Optimizing for fax instead of email? The sister project pdf-fax-optimizer targets fax-machine constraints (bilevel rendering, TIFF/G4 output, page-size discipline) rather than email size and visual fidelity.

Real-world results

Eight real documents — two PowerPoint decks starting from .pptx, two image-heavy PDFs, two archival NASA technical reports from 1976, one modern NASA government report (2017), and one recent academic paper (2024) — run end-to-end through the optimizer. Numbers are emitted by benchmarks/run_samples.py; the chart and gallery come from benchmarks/make_charts.py and benchmarks/make_gallery.py.

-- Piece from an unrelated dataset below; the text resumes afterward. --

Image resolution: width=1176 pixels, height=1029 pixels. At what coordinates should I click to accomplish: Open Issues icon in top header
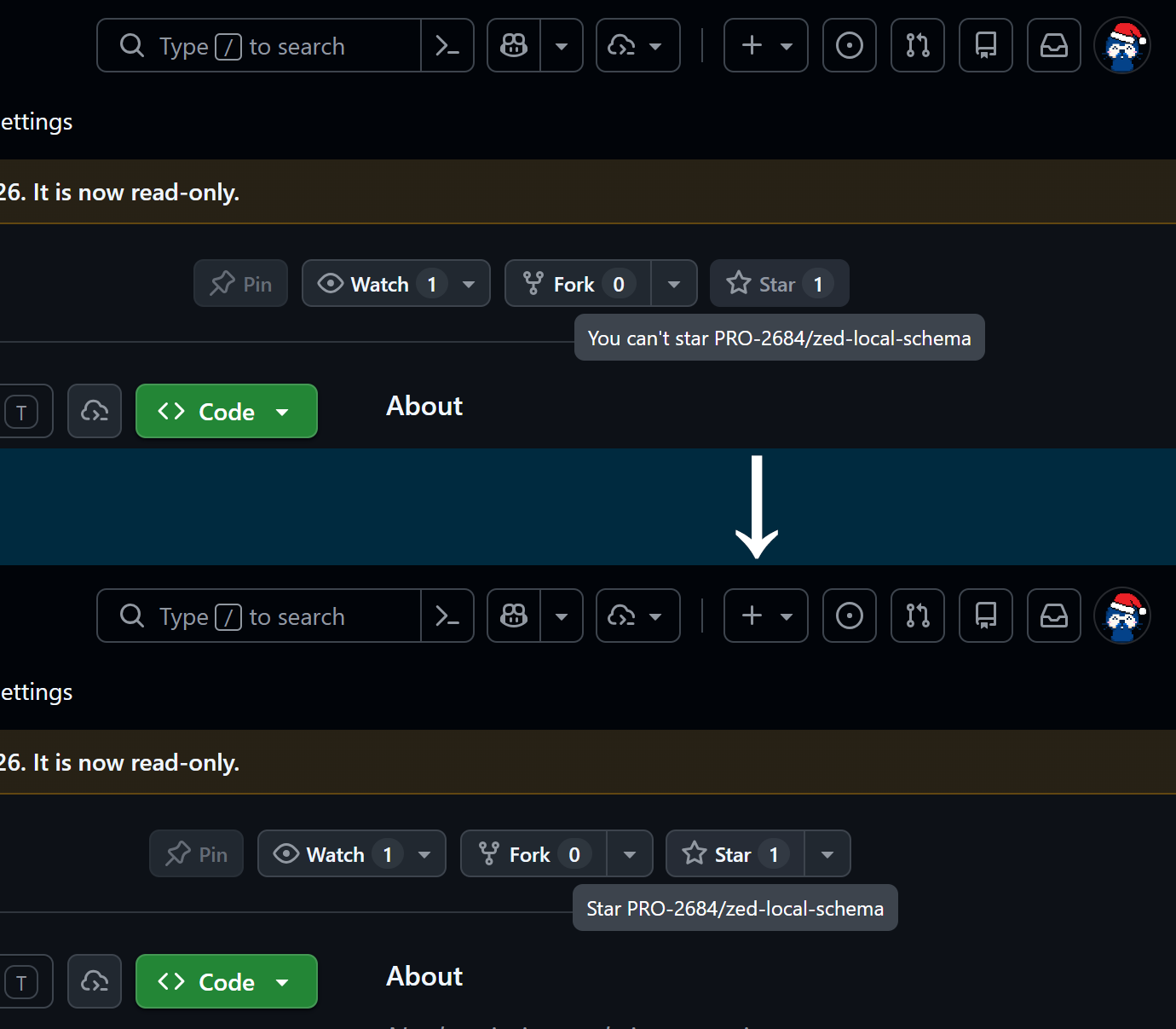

Sample	Original	Email PDF	Reduction	PSNR
Photo brochure	138.74 MB `.pdf`	6.51 MB	95.3%	48.6 dB
Archival scan, 1976 (B)	88.68 MB `.pdf`	5.27 MB	94.1%	1-bit B&W
Photo PDF (lossless source)	69.65 MB `.pdf`	4.56 MB	93.5%	56.8 dB
Financial services proposal	36.31 MB `.pptx`	4.97 MB	86.3%	41.3 dB
Archival scan, 1976 (A)	33.04 MB `.pdf`	6.65 MB	79.9%	1-bit B&W
Bank report	32.94 MB `.pptx`	6.77 MB	79.5%	35.4 dB
Government report (2017)	12.69 MB `.pdf`	6.86 MB	45.9%	46.9 dB
Research paper (2024)	9.57 MB `.pdf`	6.59 MB	31.1%	38.8 dB

Average reduction across all eight: 75.7%. The four headline samples (photo brochure, photo PDF with lossless source, financial proposal, bank report) all land under 7 MB, comfortably inside Gmail's 25 MB attachment limit, and clear the PSNR 40 dB "visually indistinguishable" threshold on photo content; the text-dense bank report sits at 35.4 dB, which is below 40 dB on raw pixel difference but still reads cleanly on screen — a tradeoff documented next to its row above. ("Lossless source" describes the input file's image encoding — /FlateDecode and raw uncompressed streams — not the optimized output. The optimizer was deliberately tuned with the --quality profile (JPEG q=95) to land near 5 MB at PSNR 56.8 dB rather than crash to the floor; that headroom is what keeps the optimized file visually indistinguishable from the source. The pikepdf-only lossless rewrite of this same file is 53.90 MB / 22.6% reduction; see How it compares below.) The two archival NASA reports — 192-page 1976 (B) and 606-page 1976 (A) — are the files where ordinary recompression hits a floor: both are typeset text, dense tables, and line-art maps with no photo content, and even Ghostscript's lossless rewrite of 1976 (A) only gets to 20 MB. Opting into the bilevel CCITT G4 (fax) strategy — --bilevel 75 for 1976 (A), --bilevel 100 for 1976 (B) — re-renders every page as 1-bit black-and-white at the chosen DPI and drops them to 6.65 MB and 5.27 MB respectively while keeping the typeset text and contour lines crisp. That path is deliberately opt-in: bilevel destroys color and grayscale information, so it's appropriate for archival typeset scans but never auto-selected. The modern government report and research paper both clear 7 MB with the standard ladder.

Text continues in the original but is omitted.